Mentions: We confirmed a significant reduction in seam cell number from 16 per side in wild type animals to around 13 in trd-1(RNAi) animals, p<0.01 (Fig. 2A, B). All animals hatched with 10 seam cells per side (data not shown), suggesting no embryonic defects in seam cell identity, prior to the point at which they start dividing. In males, trd-1 RNAi resulted in male tail abnormalities, including a significant reduction in the number of sensory rays from 9 rays in wild type to an average of 4 in trd-1(RNAi) animals, p<0.01, which are known to be derived from posterior seam lineages (S1 Figure).
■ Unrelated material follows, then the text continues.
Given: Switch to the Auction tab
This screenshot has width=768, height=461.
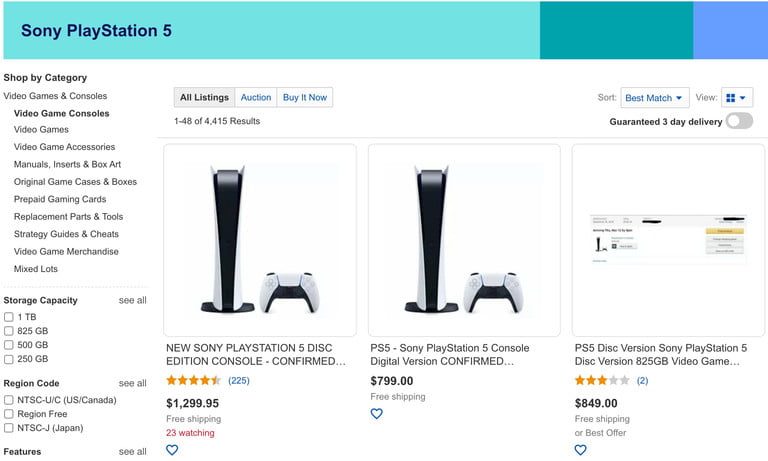Looking at the screenshot, I should pos(256,97).
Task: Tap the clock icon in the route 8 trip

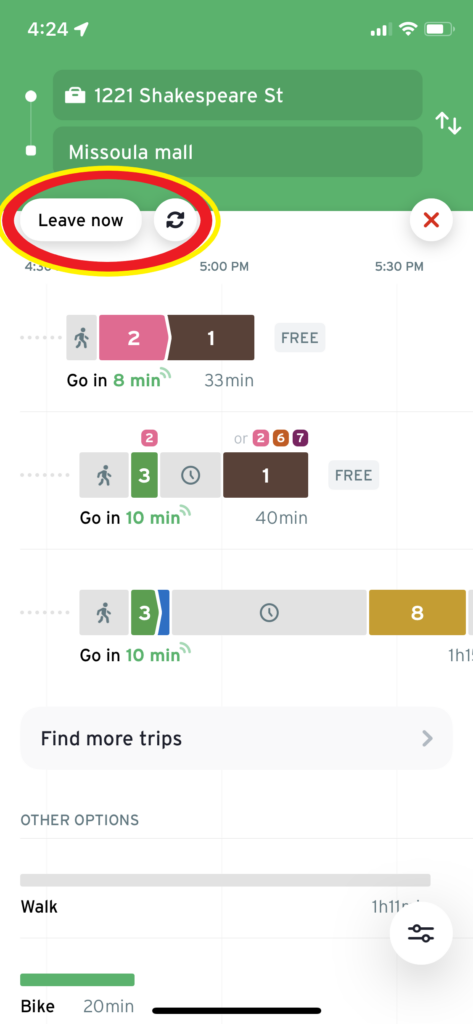Action: (269, 613)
In addition, we observed a low penetrance molting defect in trd-1(RNAi) animals (S1 Figure), another phenotype that may be associated with seam cell defects [27]. RNAi knockdown was confirmed by quantitative real-time PCR (data not shown). Homozygous trd-1 mutants derived from the balanced strain AW912 also displayed a significant reduction in seam cell number in animals that made it through to adulthood, with an average of 11 seam cells per side, p<0.01 (Fig. 2A, B). The significant lethality of trd-1(tm2764) homozygous mutants precluded detailed analysis of the role of trd-1 in development in these animals, thus further analysis was performed on trd-1(RNAi) animals, in which the lethality was less penetrant.


The C. elegans TPR Containing Protein, TRD-1, Regulates Cell Fate Choice in the Developing Germ Line and Epidermis.

Hughes S, Wilkinson H, Gilbert SP, Kishida M, Ding SS, Woollard A - PLoS ONE (2014)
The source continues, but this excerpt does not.